SPIR-V and Vulkan play nice. However, Direct3D 12 features its own binary shader format: DXIL. This format is structured as a container with its most important contained chunks being shader metadata and the compiled shader code in the form of LLVM bitcode (yes, the same kind of bitcode LLVM/Clang uses for an intermediate representation of the compiled code). As a consequence, this rendering driver would need a way to generate DXIL from either the GLSL or the SPIR-V representations of the Godot shaders.
First round: SPIRV-Cross
After assessing the available third-party libraries and open source projects capable of doing that (and license-compatible), I found SPIRV-Cross was the most sensible choice: it would translate GLSL to HLSL (the high-level counterpart of GLSL in the DirectX world). From that point, the D3D12 renderer would use the standard DirectX Shader Compiler library to compile HLSL into DXIL.
That worked quite well, but wasn’t without big headaches about writing the code that should match the resource bindings in the Vulkan-targeted shaders to those in the DXIL ones. I won’t delve into details on that here. Just know it required an insane amount of code and relying on certain SPIRV-Cross specifics. For now, the takeaway is that it was a hell of an approach, but worked in practice! (If you’re curious, in the first version of the pull request, you can see for yourself what I’m talking about.) This process also allowed me to make a few little contributions to SPIRV-Cross itself and learn its internals, which is always a good thing.
Second round: Via Mesa’s NIR
Months went by and I verified that Microsoft was making great progress with Dozen, the Vulkan-to-D3D12 translation layer found in Mesa.
Mesa was already capable of translating SPIR-V into its own intermediate representation (NIR), but Dozen would have added the ability to translate NIR to DXIL. That looked very promising because it would be a binary-to-binary translation (i.e., SPIR-V to DXIL). This would avoid having to go all the way back to a high-level language (GLSL/HLSL), which is slower and less convenient.
With some experimentation, I could make a shell script (included in the source code of the D3D12 renderer) that extracts from the Mesa source tree the relevant pieces of code to make the SPIR-V to DXIL translation possible.
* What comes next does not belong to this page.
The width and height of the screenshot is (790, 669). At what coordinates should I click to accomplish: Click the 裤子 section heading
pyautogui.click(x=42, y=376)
I wouldn’t say that this integration was a piece of cake, but had major benefits in comparison to the SPIRV-Cross-based approach. For instance, the bindings matching issue was easily solved by a Godot-specific patch to the Mesa code by which the translation process gets some callbacks. With that mechanism, the D3D12 renderer is told about the original set-binding pair of every resource in the SPIR-V shader and then it trivially maps them to some register indices in the DXIL world with some simple arithmetic:
DXIL register = SPIR-V set * 100000000 + binding * 100000
A couple of notes on this:
- We can make such a liberal use of DXIL registers since they are logical, just a way of tagging the bindings. (In past versions that was not the case, as far as I can tell.)
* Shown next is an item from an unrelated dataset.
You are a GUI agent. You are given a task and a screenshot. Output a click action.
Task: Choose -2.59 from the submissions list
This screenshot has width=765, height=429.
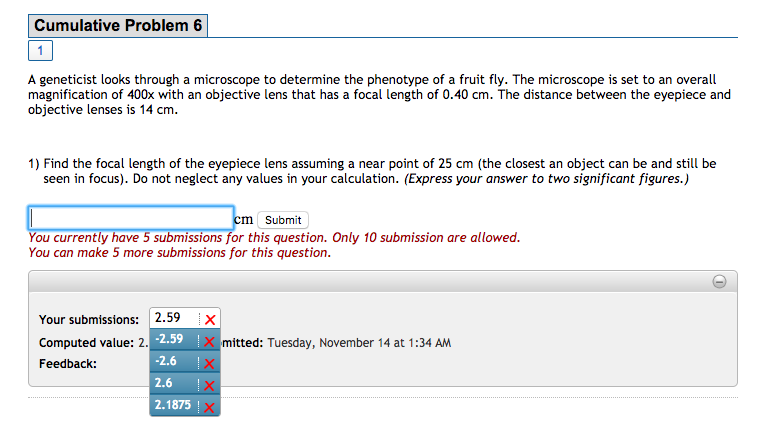(x=170, y=341)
- Regarding the last multiplication, if we understand Vulkan numbered bindings as “slots” and so we do with Direct3D register indices, in principle there would be no reason for it. However, Vulkan slots can hold entire arrays, whereas D3D ones need one slot per array element. Therefore, with that multiplication we are reserving a big range of D3D bindings to account for however big a incoming Vulkan array may be.
The operation of mapping the Vulkan resource types (image, buffer, etc.) to their D3D12 counterparts (SRV, UAV, etc.) is not trivial. The exact resource type depends on extra attributes that decorate each binding, and even on actual usage! With the SPIRV-Cross approach, the Godot D3D12 renderer needed to do reflection on the DXIL shader to find out the D3D12 types the Vulkan ones ended up being mapped to (reflection was used for the bindings, too). In contrast, with the NIR-based approach, the callbacks mentioned earlier can also get information about which kind of Direct3D resource each binding is being translated to, on the go.
In conclusion, the NIR-based approach was kind of uncharted territory, but turned out to be much more convenient. I had to make a few PRs to Mesa to add or fix little pieces of translation logic to this part of Dozen, though. But again, that’s a great learning experience.
Specialization constants (creatively working around the lack thereof in Direct3D)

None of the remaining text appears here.